How this translates into workplace management is a shift in mentality: “Companies no longer look to Attract-and-Retain talented staff; the focus now is to Attract-and-Engage talented employees to get the most out of your team while they are with you,” says Ms. Mayhew. “The reality is more than one out of two workers are working for a company for whom they have worked less than 5 years, and employees rank quality of the work environment only second to salary when determining job satisfaction, followed by the flexibility to work outside of the office,” she says.

Optimizing real estate reduces overhead costs
Mayhew allows you to work faster, smarter and more efficiently with solutions that empower employees to do more with less time and less space. When the economic shift began, companies were rocked by their expenses; this meant a shift in office space where floor plans became more dense to save costs. While the economy has not fully recovered, companies are holding on to the do-more-with-less approach.
“Research indicates that companies allocate 15-20% of overhead to workspace, including technology,” says Ms. Mayhew. “That is a very large investment and with the right solutions, businesses are now able to function more productively in an office environment with less overall real estate,” she says.
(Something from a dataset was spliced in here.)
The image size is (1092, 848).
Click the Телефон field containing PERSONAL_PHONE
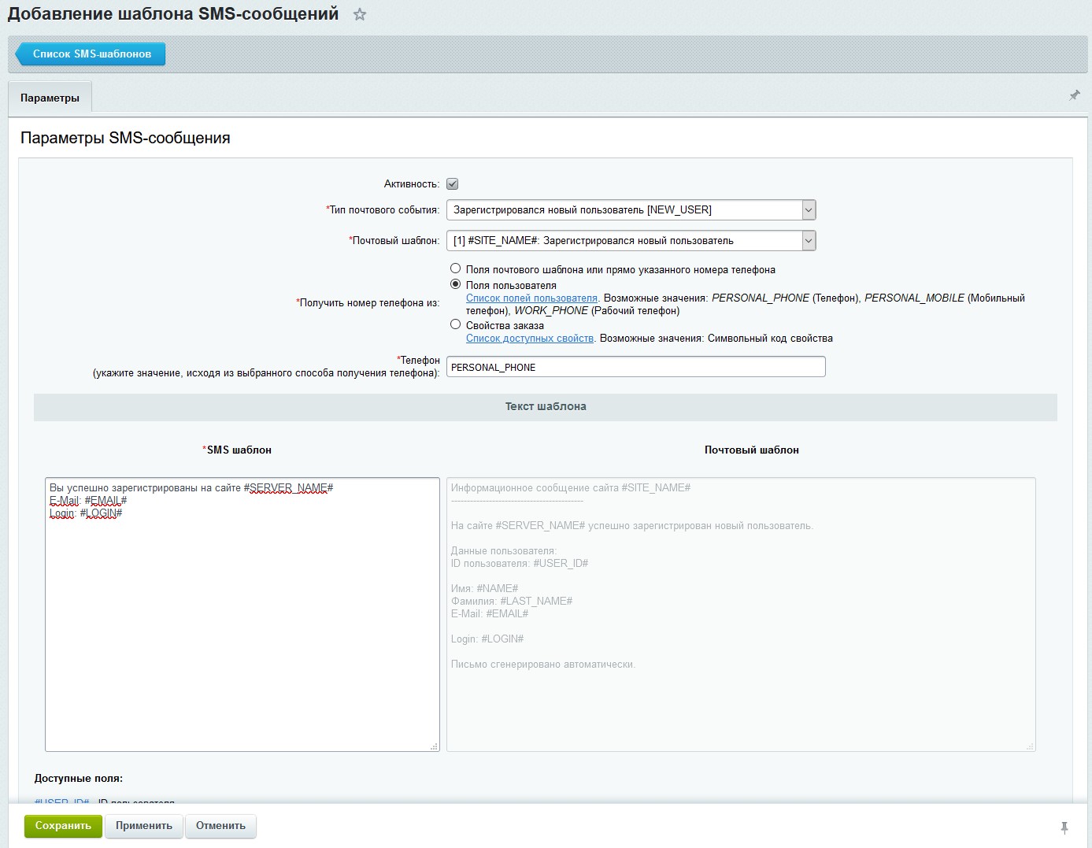pos(635,367)
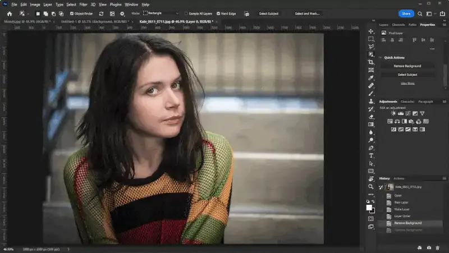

Mayhew maximizes this investment by adding an exclusive buy-back program. Smartspace workstation configurations come with a 50% buy back within the first three years towards any Mayhew product or service. What this means is that a company that is starting to expand, contract or reshape their business, has the flexibility to invest in the furniture without financial risk should their organizational needs change.

Wellness works

“Happy, healthy employees produce better work and help maximize the staff investment,” says Mr. Cascone. “Cognitive office design that considers natural light and appropriate acoustical solutions contribute to productive work, and addresses the wellness of employees,” he says.

Steve Cascone outlines four key design trends that promote wellness in the workplace:

1. Access to natural light for all staff,
2. Individual climate control,
3. Use of “green” interior construction materials (i.e. high level of recycled content, from local sources, low VOCs, Cradle-to-Cradle, etc.) and,
4. An active work environment is stimulated by smaller, more open individual work settings, and an increase in alternate meeting/collaborative spaces with acoustic control, to encourage movement and creative interactions among employees

Workplaces are taking wellness to new levels by integrating staff wellness weeks that get their teams physically moving, and even integrating new technology like Steelcase’s Walkstation. This wellness-centric technology is an adjustable workspace placed atop a slow moving (0.3-2Mi/h) treadmill to let employees walk comfortably, burn calories, feel healthier and more energized — all while accomplishing the work they would normally do while seated.

About Mayhew
Mayhew has 150 employees and is headquartered in Toronto, Ontario with offices in Kitchener, Windsor and Stoney Creek. Synonymous with space and interior design ingenuity, Mayhew is currently designing first-ever Canadian McLaren dealership with ongoing partner Pfaff Automotive, slated to open late-2011. Since 1982, Mayhew has worked on over 22 million square feet of space, successfully moved 300,000 people, and supplied and installed over 100,000 workstations.